4 Major Types of AI Systems
AI systems can be classified depending on their ability to mimic the capabilities of the human mind. Based on this criterion, there are four major types of AI systems, which are:
1. Reactive Machines
The most basic AI systems are those that are purely reactive. These machines cannot use their past experiences as the basis for the decisions they make. One concrete example of this is IBM’s Deep Blue. The chess-playing supercomputer may have beaten international grandmaster Garry Kasparov, but it didn’t do so by relying on experience. While the AI system can predict its opponent’s next move, it can’t learn from past movements. All it does is analyze the positions and potential moves each chess piece can make then decide, based on probability, what each move’s outcome will be.
2. Limited-Memory Systems
These AI machines are capable of looking at their past and applying learnings to current challenges. A solid example of these is self-driving cars. These AI systems observe the direction and speed of other vehicles on the road. The observation process involves object identification and monitoring over time, including traffic light changes, lane markings, and other relevant details that make up the car’s preprogrammed representations. The data analysis then lets the car decide if it’s safe to change lanes while avoiding collisions.

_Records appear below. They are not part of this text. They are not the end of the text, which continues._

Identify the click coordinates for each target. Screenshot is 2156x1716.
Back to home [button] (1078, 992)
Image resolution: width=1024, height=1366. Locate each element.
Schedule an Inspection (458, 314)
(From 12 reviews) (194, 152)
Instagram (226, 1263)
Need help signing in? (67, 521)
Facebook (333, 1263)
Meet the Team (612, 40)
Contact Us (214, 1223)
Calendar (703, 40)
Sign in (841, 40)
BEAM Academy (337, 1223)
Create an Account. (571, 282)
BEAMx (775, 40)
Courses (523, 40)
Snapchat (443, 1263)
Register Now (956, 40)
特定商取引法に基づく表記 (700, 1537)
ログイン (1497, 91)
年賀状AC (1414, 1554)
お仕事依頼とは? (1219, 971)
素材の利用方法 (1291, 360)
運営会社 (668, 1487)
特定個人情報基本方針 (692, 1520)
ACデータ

However, as the name implies, the information gathered remains limited to a specific time frame and changes constantly. It is not saved like a person’s experience.
3. Theory of Mind Machines
These machines are believed to have thoughts and emotions that impact their behaviors and perceptions. While they remain a concept still, developers hope to create them in the future.
4. Self-Aware Systems
Perhaps the culmination of AI development is when proponents finally build AI systems that can form representations of themselves. These machines will exhibit consciousness or self-awareness.
Conscious AI systems know they exist and can develop emotions. But many believe that self-aware systems can only surface after theory of mind machines come into fruition.
As shown, AI still has a long way to go. To date, we’ve only achieved the creation of the first two types.